Exercise prompt: Return all of the records below line for line, without alteration, and omit the pictures from your answer.

Extracted entries:
★ ★ ★ ★

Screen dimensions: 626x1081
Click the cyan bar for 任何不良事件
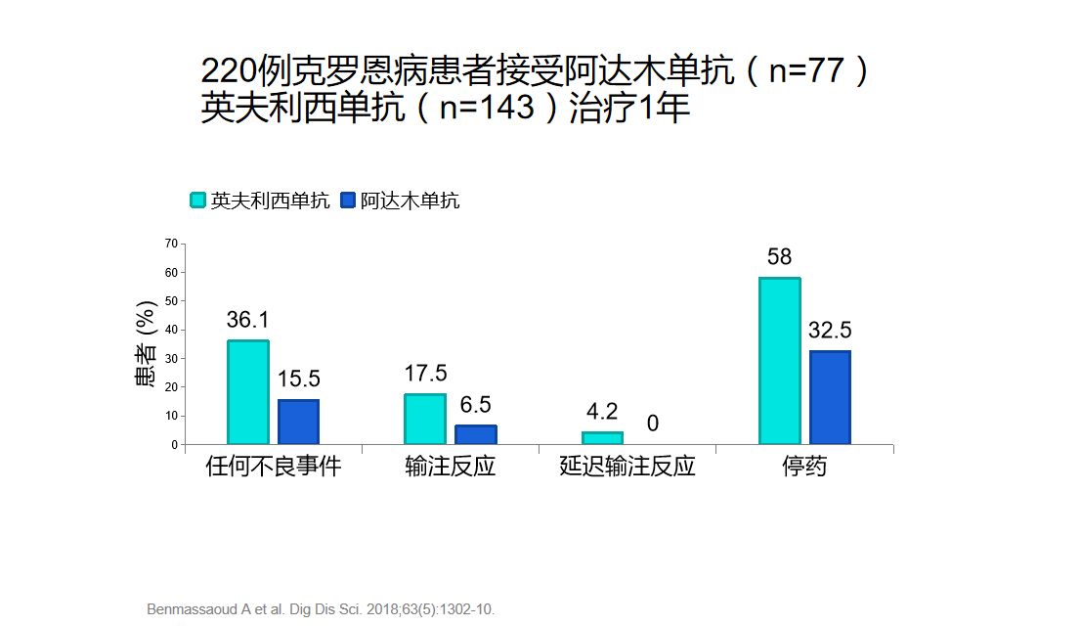(248, 392)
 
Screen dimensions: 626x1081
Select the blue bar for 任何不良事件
(298, 422)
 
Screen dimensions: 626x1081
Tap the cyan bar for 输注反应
(425, 419)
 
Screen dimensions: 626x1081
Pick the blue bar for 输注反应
(476, 434)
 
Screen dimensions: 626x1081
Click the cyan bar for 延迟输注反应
(602, 438)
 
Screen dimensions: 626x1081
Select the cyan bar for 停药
(780, 361)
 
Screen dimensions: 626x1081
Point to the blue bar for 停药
(830, 397)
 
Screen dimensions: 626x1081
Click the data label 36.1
(248, 320)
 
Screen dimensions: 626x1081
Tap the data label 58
(779, 257)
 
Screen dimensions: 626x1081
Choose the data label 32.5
(830, 331)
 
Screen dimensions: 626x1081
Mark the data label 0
(652, 424)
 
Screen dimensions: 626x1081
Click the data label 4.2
(601, 412)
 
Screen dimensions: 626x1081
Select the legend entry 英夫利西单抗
(260, 201)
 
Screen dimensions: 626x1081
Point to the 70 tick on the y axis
(172, 243)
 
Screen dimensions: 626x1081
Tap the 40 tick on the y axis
(172, 330)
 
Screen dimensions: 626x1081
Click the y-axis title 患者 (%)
(146, 343)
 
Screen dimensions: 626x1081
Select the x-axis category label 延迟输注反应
(627, 467)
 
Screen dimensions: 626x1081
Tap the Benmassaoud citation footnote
(321, 609)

★ ★ ★ ★

Correct output:
Screen dimensions: 626x1081
Click the cyan bar for 任何不良事件
(248, 392)
 
Screen dimensions: 626x1081
Select the blue bar for 任何不良事件
(298, 422)
 
Screen dimensions: 626x1081
Tap the cyan bar for 输注反应
(425, 419)
 
Screen dimensions: 626x1081
Pick the blue bar for 输注反应
(476, 434)
 
Screen dimensions: 626x1081
Click the cyan bar for 延迟输注反应
(602, 438)
 
Screen dimensions: 626x1081
Select the cyan bar for 停药
(780, 361)
 
Screen dimensions: 626x1081
Point to the blue bar for 停药
(830, 397)
 
Screen dimensions: 626x1081
Click the data label 36.1
(248, 320)
 
Screen dimensions: 626x1081
Tap the data label 58
(779, 257)
 
Screen dimensions: 626x1081
Choose the data label 32.5
(830, 331)
 
Screen dimensions: 626x1081
Mark the data label 0
(652, 424)
 
Screen dimensions: 626x1081
Click the data label 4.2
(601, 412)
 
Screen dimensions: 626x1081
Select the legend entry 英夫利西单抗
(260, 201)
 
Screen dimensions: 626x1081
Point to the 70 tick on the y axis
(172, 243)
 
Screen dimensions: 626x1081
Tap the 40 tick on the y axis
(172, 330)
 
Screen dimensions: 626x1081
Click the y-axis title 患者 (%)
(146, 343)
 
Screen dimensions: 626x1081
Select the x-axis category label 延迟输注反应
(627, 467)
 
Screen dimensions: 626x1081
Tap the Benmassaoud citation footnote
(321, 609)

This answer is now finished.